» **Text segment**
See example notebook: Open In Colab

Simplest usage

import torch
from noisereduce.torchgate import TorchGate as TG
device = torch.device("cuda") if torch.cuda.is_available() else torch.device("cpu")

# Create TorchGating instance
tg = TG(sr=8000, nonstationary=True).to(device)

# Apply Spectral Gate to noisy speech signal
noisy_speech = torch.randn(3, 32000, device=device)
enhanced_speech = tg(noisy_speech)

Arguments

Parameter Description
sr Sample rate of the input signal.
n_fft The size of the FFT.
hop_length The number of samples between adjacent STFT columns.
win_length The window size for the STFT. If None, defaults to n_fft.
freq_mask_smooth_hz The frequency smoothing width in Hz for the masking filter. If None, no frequency masking is applied.
time_mask_smooth_ms The time smoothing width in milliseconds for the masking filter. If None, no time masking is applied.
n_std_thresh_stationary The number of standard deviations above the noise mean to consider as signal for stationary noise.
nonstationary Whether to use non-stationary noise masking.
n_movemean_nonstationary The number of frames to use for the moving average in the non-stationary noise mask.

» **Dataset records**
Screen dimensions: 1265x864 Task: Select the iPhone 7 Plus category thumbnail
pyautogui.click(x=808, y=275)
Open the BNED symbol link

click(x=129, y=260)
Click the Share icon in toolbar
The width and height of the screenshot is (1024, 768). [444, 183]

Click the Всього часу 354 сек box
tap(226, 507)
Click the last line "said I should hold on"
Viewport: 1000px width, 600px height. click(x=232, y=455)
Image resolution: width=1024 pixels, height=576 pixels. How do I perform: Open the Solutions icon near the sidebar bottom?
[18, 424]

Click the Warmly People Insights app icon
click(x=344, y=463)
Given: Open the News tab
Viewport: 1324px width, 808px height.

» **Tasks**
A – Translate this sentence from the TorchGate documentation into Spanish: "If None, no frequency masking is applied."
B – Reproduce the part of the TorchGate documentation that opens with the words containing "n_fft The size" and closes with "non-stationary noise mask.".

» **Problem solutions**
A – Si es None, no se aplica ningún enmascaramiento de frecuencia.

B –
n_fft The size of the FFT.
hop_length The number of samples between adjacent STFT columns.
win_length The window size for the STFT. If None, defaults to n_fft.
freq_mask_smooth_hz The frequency smoothing width in Hz for the masking filter. If None, no frequency masking is applied.
time_mask_smooth_ms The time smoothing width in milliseconds for the masking filter. If None, no time masking is applied.
n_std_thresh_stationary The number of standard deviations above the noise mean to consider as signal for stationary noise.
nonstationary Whether to use non-stationary noise masking.
n_movemean_nonstationary The number of frames to use for the moving average in the non-stationary noise mask.